Semantically this is a bit like the use of ‘weapon’ instead of ‘gun’ in military-industrial-intelligence-speak: a way to be “precisely imprecise”. The correct type of lubrication for one application may not be suitable at all for another, but the underlying principle is the same. Note that there is actually an even-nerdier term for the study of lubrication: tribology.
We can always say ‘grease the gears’ or ‘oil the bearings’ as appropriate; we can specify the precise type of, say, LaBelle lubricant by number just as we can order combo meals by number, without having to describe the type’s characteristics. When I work on watches, I have up to six distinct types of lube that are custom-formulated to work best for particular parts in particular types of mechanism – how much of this is European snake oil to sell insanely-expensive-by-the-ounce bottles of potion, I have never been wholly sure.

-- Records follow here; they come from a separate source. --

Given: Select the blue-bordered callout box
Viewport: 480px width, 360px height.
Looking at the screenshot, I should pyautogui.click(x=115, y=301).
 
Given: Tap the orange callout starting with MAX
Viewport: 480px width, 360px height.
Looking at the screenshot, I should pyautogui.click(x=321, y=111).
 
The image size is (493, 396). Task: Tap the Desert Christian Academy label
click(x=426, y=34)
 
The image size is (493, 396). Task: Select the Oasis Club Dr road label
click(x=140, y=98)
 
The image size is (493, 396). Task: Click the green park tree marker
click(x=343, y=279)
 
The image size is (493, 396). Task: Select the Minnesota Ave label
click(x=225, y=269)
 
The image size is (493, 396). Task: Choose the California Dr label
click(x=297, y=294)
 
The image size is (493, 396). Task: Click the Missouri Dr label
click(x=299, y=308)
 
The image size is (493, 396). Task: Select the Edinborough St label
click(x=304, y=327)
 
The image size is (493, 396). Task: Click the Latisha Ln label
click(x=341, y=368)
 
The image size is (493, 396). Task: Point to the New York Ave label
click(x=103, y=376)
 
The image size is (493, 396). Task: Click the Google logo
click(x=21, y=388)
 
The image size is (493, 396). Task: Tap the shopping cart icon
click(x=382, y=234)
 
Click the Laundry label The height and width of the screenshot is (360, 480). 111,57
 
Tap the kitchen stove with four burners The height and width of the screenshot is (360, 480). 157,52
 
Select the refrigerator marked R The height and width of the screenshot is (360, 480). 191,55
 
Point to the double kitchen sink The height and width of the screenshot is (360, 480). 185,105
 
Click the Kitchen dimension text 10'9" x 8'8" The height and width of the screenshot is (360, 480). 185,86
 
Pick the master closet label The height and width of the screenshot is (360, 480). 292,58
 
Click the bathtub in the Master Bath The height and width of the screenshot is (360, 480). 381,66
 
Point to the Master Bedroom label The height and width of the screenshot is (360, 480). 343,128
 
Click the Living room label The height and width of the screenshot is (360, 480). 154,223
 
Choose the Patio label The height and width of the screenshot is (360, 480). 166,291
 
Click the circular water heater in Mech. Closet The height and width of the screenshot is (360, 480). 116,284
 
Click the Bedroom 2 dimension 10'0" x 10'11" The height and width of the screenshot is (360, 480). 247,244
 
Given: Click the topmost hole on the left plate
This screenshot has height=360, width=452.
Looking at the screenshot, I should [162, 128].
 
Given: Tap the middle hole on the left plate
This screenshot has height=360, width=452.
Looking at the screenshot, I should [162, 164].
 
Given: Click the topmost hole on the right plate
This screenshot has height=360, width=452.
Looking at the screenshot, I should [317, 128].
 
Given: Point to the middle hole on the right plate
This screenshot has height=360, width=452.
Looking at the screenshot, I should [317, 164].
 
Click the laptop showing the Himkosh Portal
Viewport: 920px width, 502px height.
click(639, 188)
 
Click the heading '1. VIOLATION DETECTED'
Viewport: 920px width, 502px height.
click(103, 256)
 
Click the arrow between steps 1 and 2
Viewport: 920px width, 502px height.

Something to think carefully about is how much lubricant is needed to accomplish proper ‘lubing’. In watch work, almost the minimum amount to accomplish the desired purpose is used – we have tiny oilers with precisely-shaped tips to facilitate this. Any ‘excess’ becomes a dust and contaminant trap, and as the lubricant ages it can harden, gum, or acidify into something that can become worse than no lube at all. Real diesel-electric locomotive traction motors use a fairly large amount of sticky lubricant (formerly known as ‘crater’ and one of the most execrable substances to get on you even in tiny quantities) to prevent expensive gear wear under heavy line load, and you often see hobbyists or even manufacturers applying this ‘principle’ to complex gear trains by filling up much of the available space with grease, where proper thinking would only lightly touch the engaging faces and pivots of the gears and worms. On the other hand, in older O scale applications, the gears are designed for more lube in a ‘bath’ for longer service under greater load.